* **TASK MATERIAL**:
***
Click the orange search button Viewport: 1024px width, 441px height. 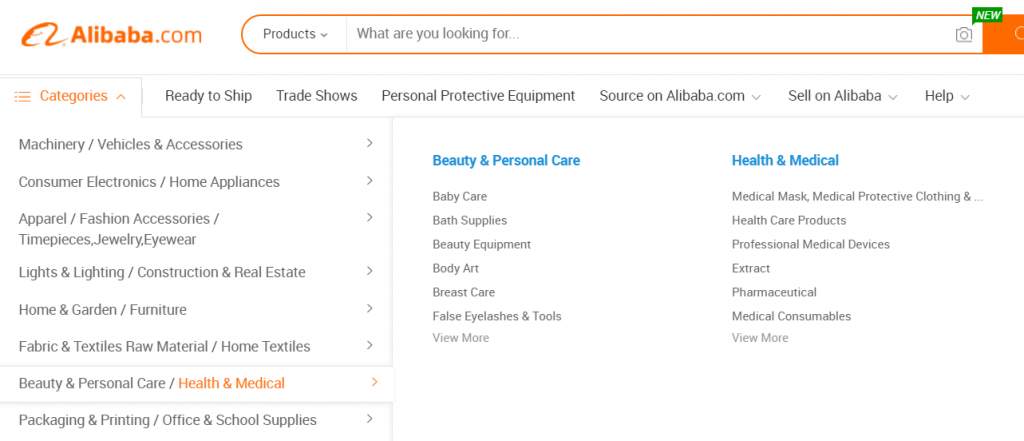(x=1004, y=35)
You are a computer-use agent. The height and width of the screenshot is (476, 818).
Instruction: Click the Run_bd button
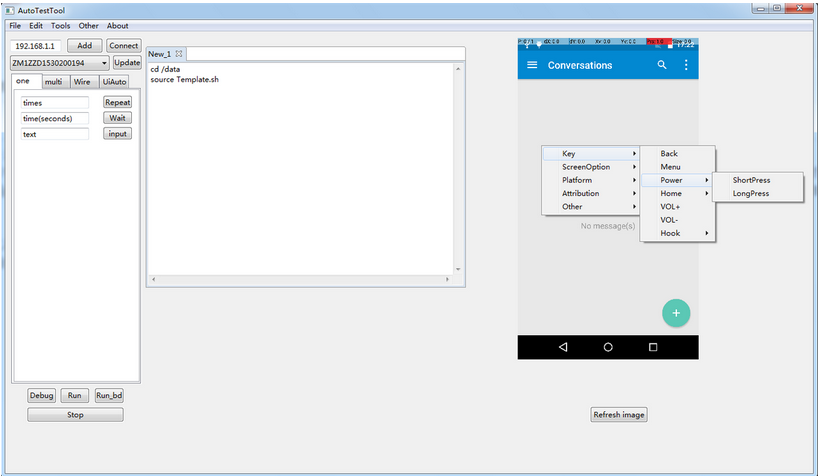point(108,395)
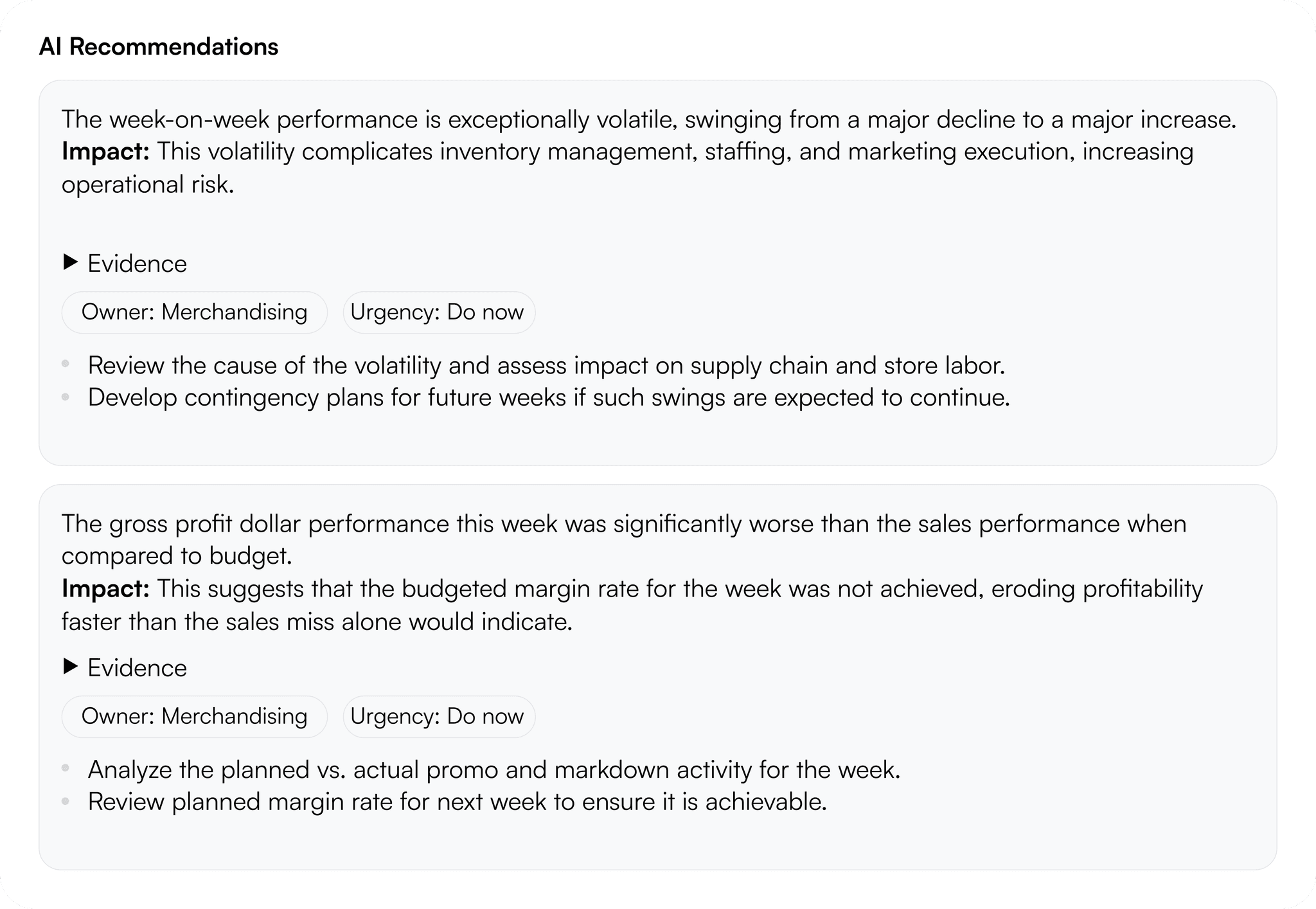Click the gross profit dollar performance sentence
Viewport: 1316px width, 909px height.
tap(623, 524)
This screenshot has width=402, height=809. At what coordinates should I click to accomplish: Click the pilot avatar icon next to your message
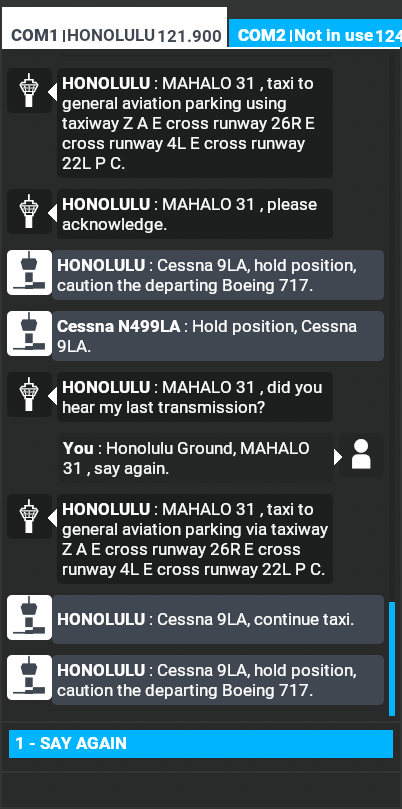click(361, 455)
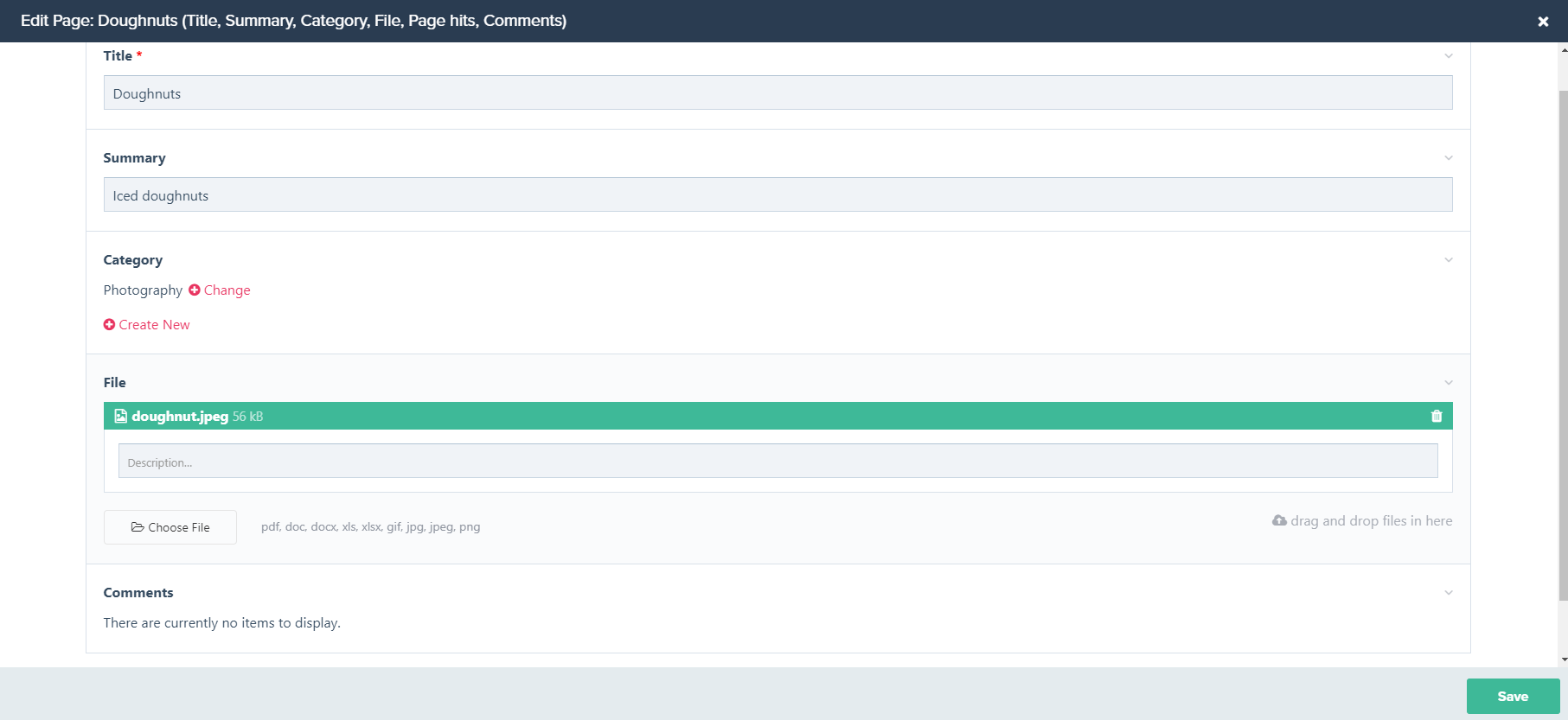Collapse the File section chevron
The height and width of the screenshot is (720, 1568).
[1449, 383]
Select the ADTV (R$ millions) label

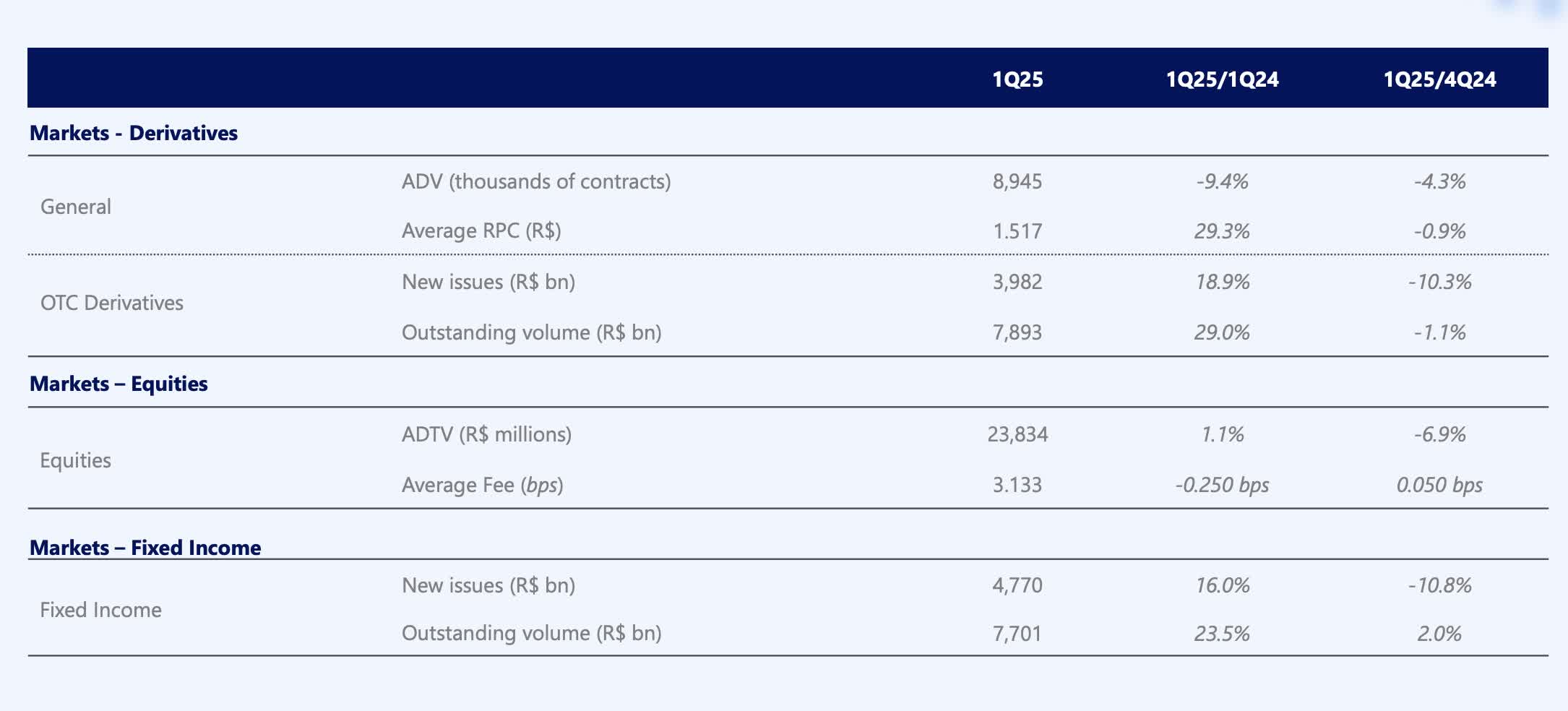[486, 434]
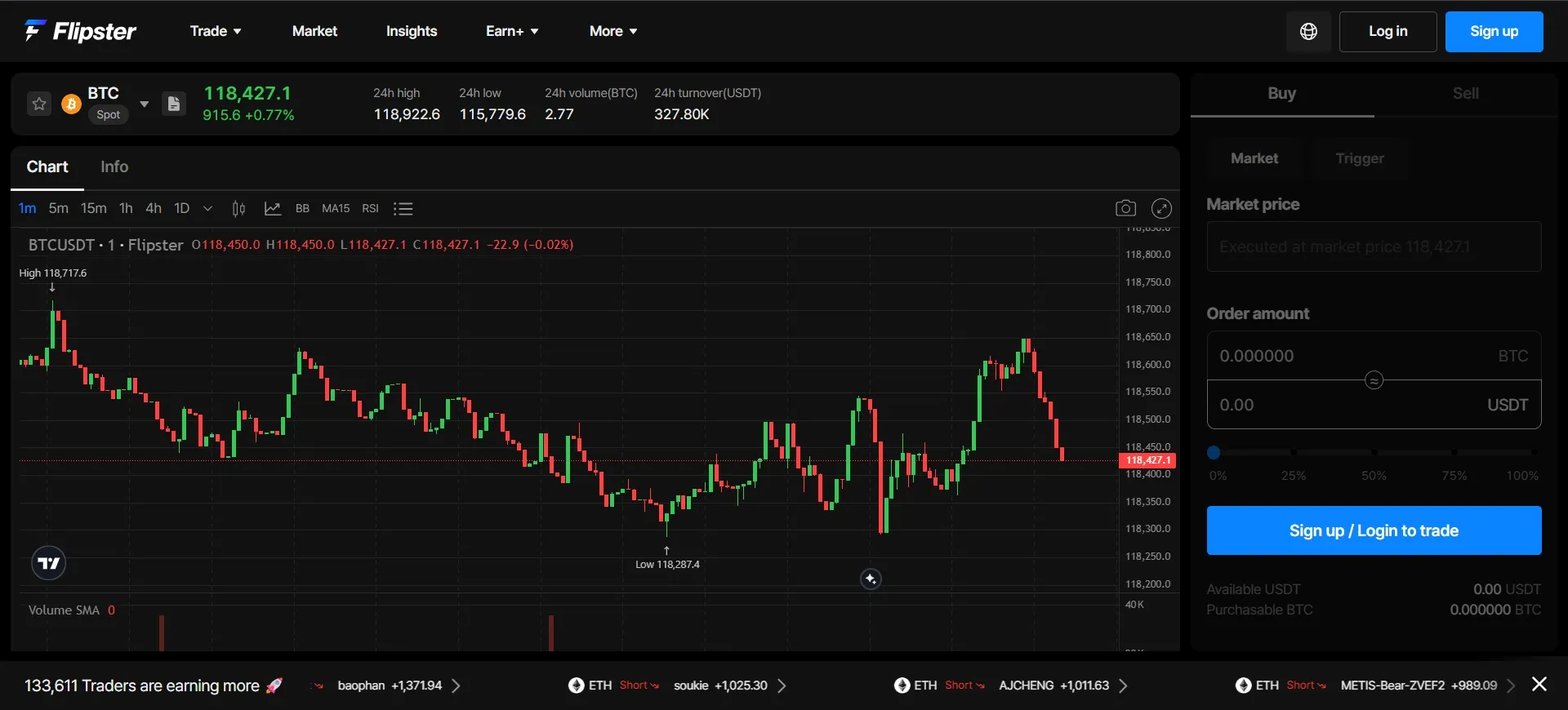Toggle the BB indicator
Viewport: 1568px width, 710px height.
tap(302, 209)
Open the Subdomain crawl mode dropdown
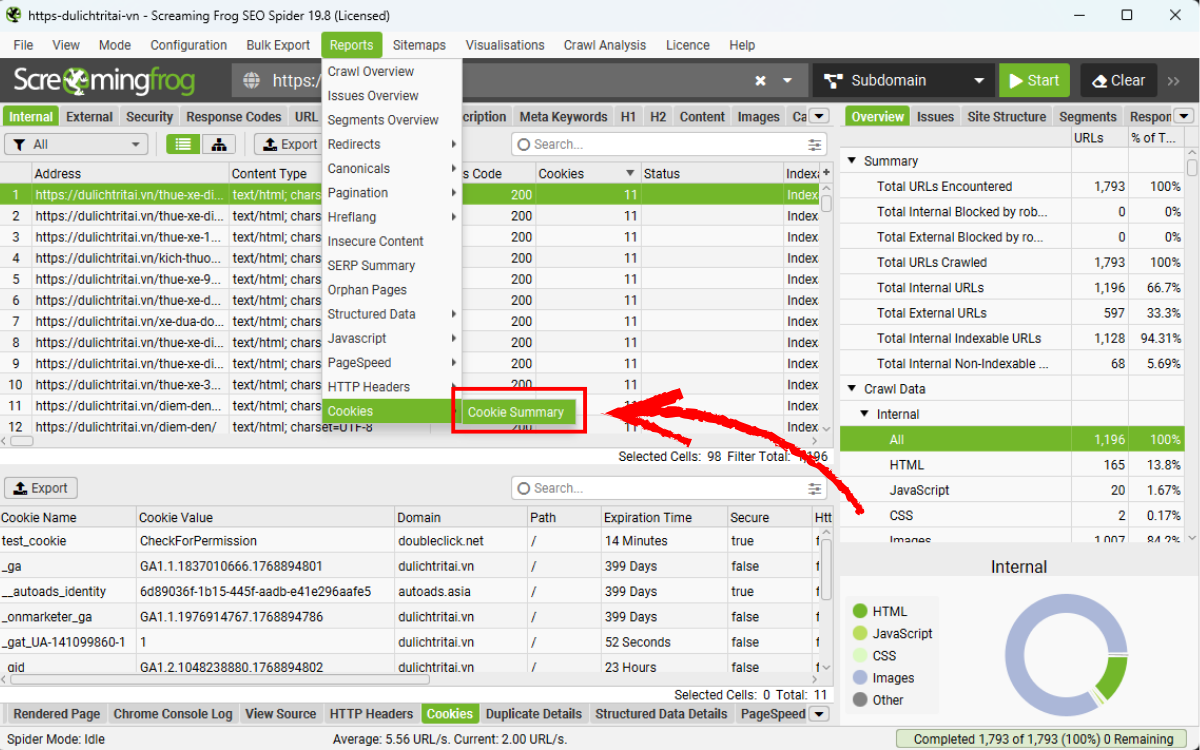The height and width of the screenshot is (750, 1200). (903, 81)
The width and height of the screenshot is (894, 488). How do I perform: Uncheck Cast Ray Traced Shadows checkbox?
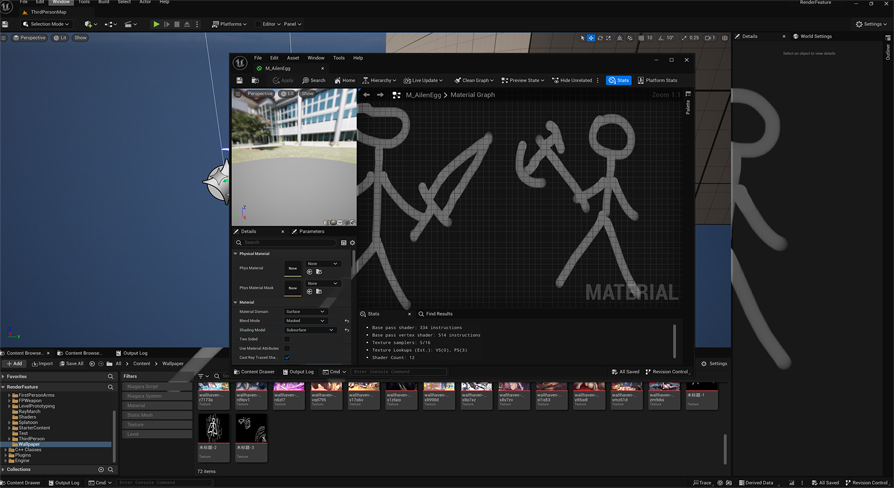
***
Restate word for word the lines running from the one with "Instruction: Click the Run_bd button" to the end of the entries; pictures are to be left out.

Instruction: Click the Run_bd button
point(108,395)
Click the gross profit dollar performance sentence
Viewport: 1316px width, 909px height.
tap(623, 524)
This screenshot has width=402, height=809. At what coordinates should I click to accomplish: Click the pilot avatar icon next to your message
click(361, 455)
Collapse the File section chevron
The height and width of the screenshot is (720, 1568).
[1449, 383]
Select the ADTV (R$ millions) label

[486, 434]
Toggle the BB indicator
Viewport: 1568px width, 710px height.
tap(302, 209)
Open the Subdomain crawl mode dropdown
The height and width of the screenshot is (750, 1200). (903, 81)
The width and height of the screenshot is (894, 488). How do I perform: Uncheck Cast Ray Traced Shadows checkbox?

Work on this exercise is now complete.